__Task__:
Please rewrite the lines below, changing "Affiliate Disclaimer" to "Privacy Policy" and keeping everything else the same.

::: Exercise input :::

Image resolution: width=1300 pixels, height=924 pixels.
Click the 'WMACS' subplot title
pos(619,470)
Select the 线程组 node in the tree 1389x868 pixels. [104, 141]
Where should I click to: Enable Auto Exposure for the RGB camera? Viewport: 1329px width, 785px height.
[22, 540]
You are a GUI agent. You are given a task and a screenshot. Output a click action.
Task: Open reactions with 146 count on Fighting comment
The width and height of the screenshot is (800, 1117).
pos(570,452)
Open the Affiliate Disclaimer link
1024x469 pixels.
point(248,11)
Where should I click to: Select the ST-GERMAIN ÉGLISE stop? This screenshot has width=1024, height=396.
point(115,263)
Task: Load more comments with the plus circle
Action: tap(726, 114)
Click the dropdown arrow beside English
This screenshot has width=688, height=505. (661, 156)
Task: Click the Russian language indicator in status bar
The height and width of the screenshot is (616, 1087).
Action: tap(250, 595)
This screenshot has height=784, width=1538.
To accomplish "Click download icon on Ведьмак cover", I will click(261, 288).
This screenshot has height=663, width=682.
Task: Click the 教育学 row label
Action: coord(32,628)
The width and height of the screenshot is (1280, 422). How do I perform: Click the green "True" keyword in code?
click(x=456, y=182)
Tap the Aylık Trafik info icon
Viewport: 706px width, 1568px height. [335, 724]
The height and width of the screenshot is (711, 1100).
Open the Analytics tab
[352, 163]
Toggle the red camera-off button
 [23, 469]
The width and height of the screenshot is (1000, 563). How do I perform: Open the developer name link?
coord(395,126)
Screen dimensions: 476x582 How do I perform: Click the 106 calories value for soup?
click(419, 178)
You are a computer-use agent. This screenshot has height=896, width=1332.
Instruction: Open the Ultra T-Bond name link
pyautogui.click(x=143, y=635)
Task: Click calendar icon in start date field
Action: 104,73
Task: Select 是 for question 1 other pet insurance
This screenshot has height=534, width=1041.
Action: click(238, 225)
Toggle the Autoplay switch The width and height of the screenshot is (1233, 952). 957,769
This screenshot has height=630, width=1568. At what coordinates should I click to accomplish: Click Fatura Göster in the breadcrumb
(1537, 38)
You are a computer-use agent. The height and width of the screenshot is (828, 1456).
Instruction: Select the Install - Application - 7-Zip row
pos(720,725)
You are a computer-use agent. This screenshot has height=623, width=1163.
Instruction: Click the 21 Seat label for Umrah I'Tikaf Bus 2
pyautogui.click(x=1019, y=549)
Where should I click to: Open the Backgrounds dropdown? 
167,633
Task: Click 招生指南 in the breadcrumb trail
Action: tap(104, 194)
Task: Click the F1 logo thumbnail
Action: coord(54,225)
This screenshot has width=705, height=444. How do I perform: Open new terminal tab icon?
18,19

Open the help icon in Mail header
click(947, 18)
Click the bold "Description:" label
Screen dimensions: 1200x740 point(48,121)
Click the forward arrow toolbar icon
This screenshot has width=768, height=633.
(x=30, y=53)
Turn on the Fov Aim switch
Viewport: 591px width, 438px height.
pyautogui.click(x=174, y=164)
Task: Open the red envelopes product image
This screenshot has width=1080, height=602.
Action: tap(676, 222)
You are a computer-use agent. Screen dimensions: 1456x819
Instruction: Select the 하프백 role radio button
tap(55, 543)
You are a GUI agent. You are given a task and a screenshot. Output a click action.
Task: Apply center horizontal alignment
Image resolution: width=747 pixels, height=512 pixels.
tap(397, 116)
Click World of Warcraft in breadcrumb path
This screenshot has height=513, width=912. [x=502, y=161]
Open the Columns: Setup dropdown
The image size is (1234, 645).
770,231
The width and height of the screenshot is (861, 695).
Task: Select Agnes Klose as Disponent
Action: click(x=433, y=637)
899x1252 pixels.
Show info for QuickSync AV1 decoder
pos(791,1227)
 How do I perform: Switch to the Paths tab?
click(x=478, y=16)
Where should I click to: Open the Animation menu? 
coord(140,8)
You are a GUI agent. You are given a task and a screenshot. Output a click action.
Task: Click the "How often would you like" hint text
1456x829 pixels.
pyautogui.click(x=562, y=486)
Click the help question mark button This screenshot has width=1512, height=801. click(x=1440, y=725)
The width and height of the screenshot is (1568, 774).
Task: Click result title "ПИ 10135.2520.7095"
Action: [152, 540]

:::

__Exercise result__:
Image resolution: width=1300 pixels, height=924 pixels.
Click the 'WMACS' subplot title
pos(619,470)
Select the 线程组 node in the tree 1389x868 pixels. [104, 141]
Where should I click to: Enable Auto Exposure for the RGB camera? Viewport: 1329px width, 785px height.
[22, 540]
You are a GUI agent. You are given a task and a screenshot. Output a click action.
Task: Open reactions with 146 count on Fighting comment
The width and height of the screenshot is (800, 1117).
pos(570,452)
Open the Privacy Policy link
1024x469 pixels.
point(248,11)
Where should I click to: Select the ST-GERMAIN ÉGLISE stop? This screenshot has width=1024, height=396.
point(115,263)
Task: Load more comments with the plus circle
Action: tap(726, 114)
Click the dropdown arrow beside English
This screenshot has width=688, height=505. (661, 156)
Task: Click the Russian language indicator in status bar
The height and width of the screenshot is (616, 1087).
Action: tap(250, 595)
This screenshot has height=784, width=1538.
To accomplish "Click download icon on Ведьмак cover", I will click(261, 288).
This screenshot has height=663, width=682.
Task: Click the 教育学 row label
Action: coord(32,628)
The width and height of the screenshot is (1280, 422). How do I perform: Click the green "True" keyword in code?
click(x=456, y=182)
Tap the Aylık Trafik info icon
Viewport: 706px width, 1568px height. [335, 724]
The height and width of the screenshot is (711, 1100).
Open the Analytics tab
[352, 163]
Toggle the red camera-off button
 [23, 469]
The width and height of the screenshot is (1000, 563). How do I perform: Open the developer name link?
coord(395,126)
Screen dimensions: 476x582 How do I perform: Click the 106 calories value for soup?
click(419, 178)
You are a computer-use agent. This screenshot has height=896, width=1332.
Instruction: Open the Ultra T-Bond name link
pyautogui.click(x=143, y=635)
Task: Click calendar icon in start date field
Action: 104,73
Task: Select 是 for question 1 other pet insurance
This screenshot has height=534, width=1041.
Action: click(238, 225)
Toggle the Autoplay switch The width and height of the screenshot is (1233, 952). 957,769
This screenshot has height=630, width=1568. At what coordinates should I click to accomplish: Click Fatura Göster in the breadcrumb
(1537, 38)
You are a computer-use agent. The height and width of the screenshot is (828, 1456).
Instruction: Select the Install - Application - 7-Zip row
pos(720,725)
You are a computer-use agent. This screenshot has height=623, width=1163.
Instruction: Click the 21 Seat label for Umrah I'Tikaf Bus 2
pyautogui.click(x=1019, y=549)
Where should I click to: Open the Backgrounds dropdown? 
167,633
Task: Click 招生指南 in the breadcrumb trail
Action: tap(104, 194)
Task: Click the F1 logo thumbnail
Action: coord(54,225)
This screenshot has width=705, height=444. How do I perform: Open new terminal tab icon?
18,19

Open the help icon in Mail header
click(947, 18)
Click the bold "Description:" label
Screen dimensions: 1200x740 point(48,121)
Click the forward arrow toolbar icon
This screenshot has width=768, height=633.
(x=30, y=53)
Turn on the Fov Aim switch
Viewport: 591px width, 438px height.
pyautogui.click(x=174, y=164)
Task: Open the red envelopes product image
This screenshot has width=1080, height=602.
Action: tap(676, 222)
You are a computer-use agent. Screen dimensions: 1456x819
Instruction: Select the 하프백 role radio button
tap(55, 543)
You are a GUI agent. You are given a task and a screenshot. Output a click action.
Task: Apply center horizontal alignment
Image resolution: width=747 pixels, height=512 pixels.
tap(397, 116)
Click World of Warcraft in breadcrumb path
This screenshot has height=513, width=912. [x=502, y=161]
Open the Columns: Setup dropdown
The image size is (1234, 645).
770,231
The width and height of the screenshot is (861, 695).
Task: Select Agnes Klose as Disponent
Action: click(x=433, y=637)
899x1252 pixels.
Show info for QuickSync AV1 decoder
pos(791,1227)
 How do I perform: Switch to the Paths tab?
click(x=478, y=16)
Where should I click to: Open the Animation menu? 
coord(140,8)
You are a GUI agent. You are given a task and a screenshot. Output a click action.
Task: Click the "How often would you like" hint text
1456x829 pixels.
pyautogui.click(x=562, y=486)
Click the help question mark button This screenshot has width=1512, height=801. click(x=1440, y=725)
The width and height of the screenshot is (1568, 774).
Task: Click result title "ПИ 10135.2520.7095"
Action: [152, 540]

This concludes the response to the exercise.